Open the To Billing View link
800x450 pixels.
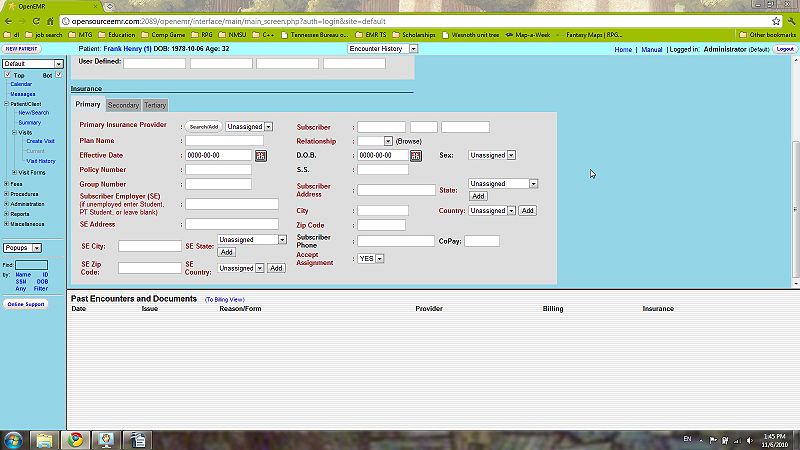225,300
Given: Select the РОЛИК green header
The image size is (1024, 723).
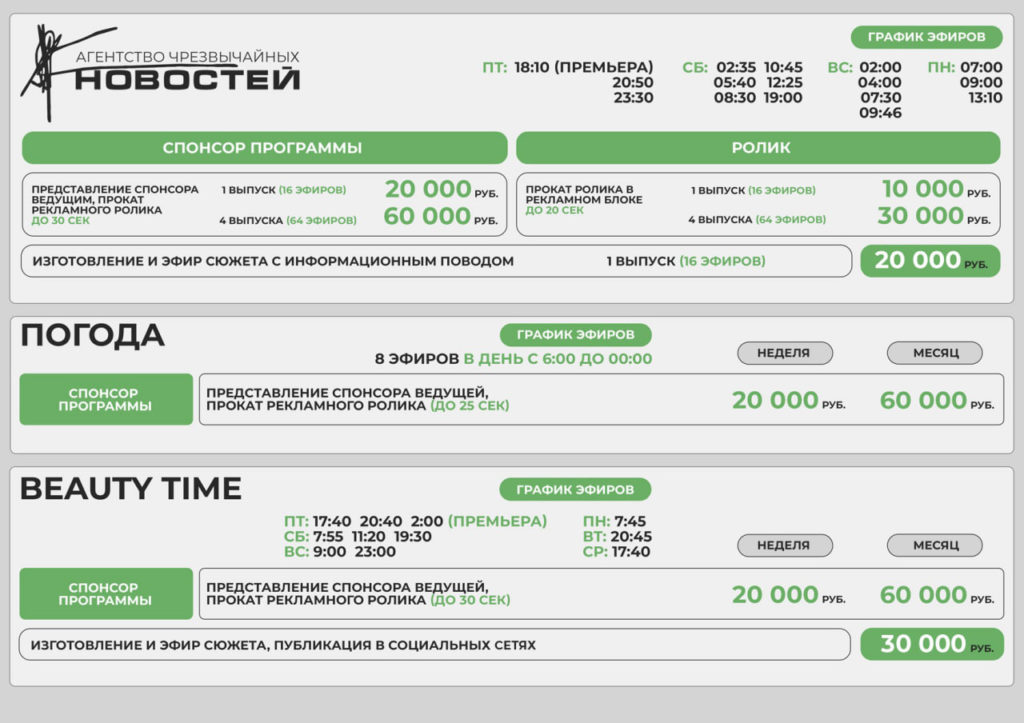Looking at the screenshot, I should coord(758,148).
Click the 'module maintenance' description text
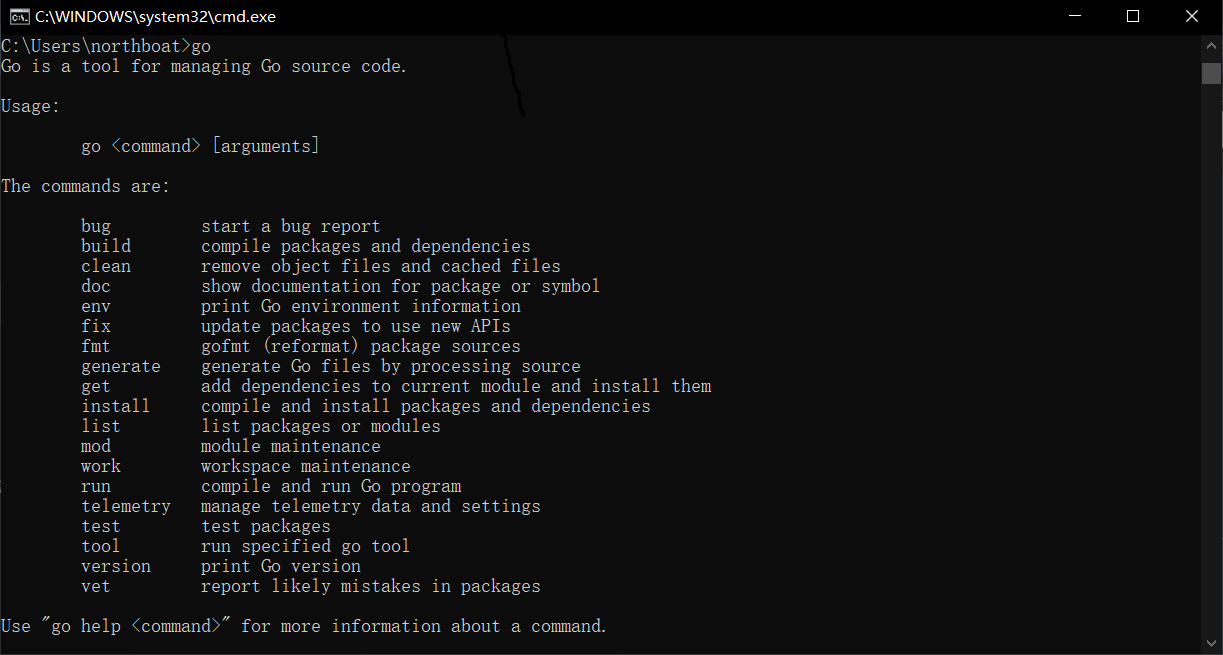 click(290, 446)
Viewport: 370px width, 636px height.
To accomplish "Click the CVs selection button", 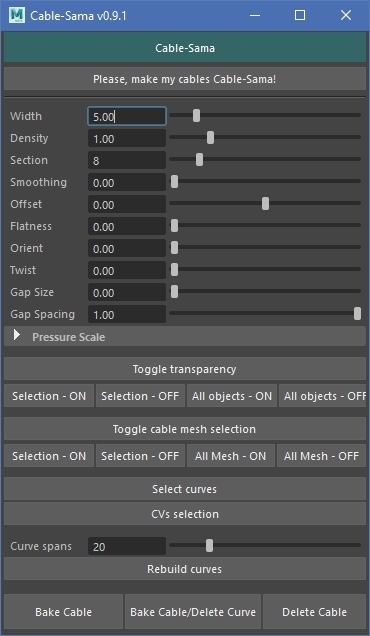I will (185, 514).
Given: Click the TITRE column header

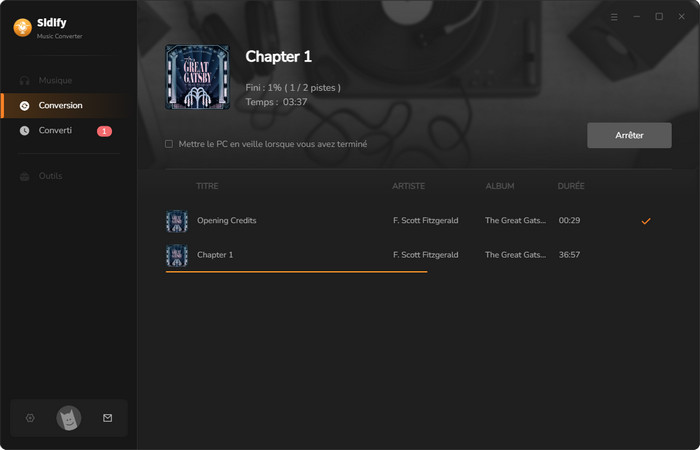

##########

Within this material, how many lines include the word "header"? State only the number.

Expected output: 2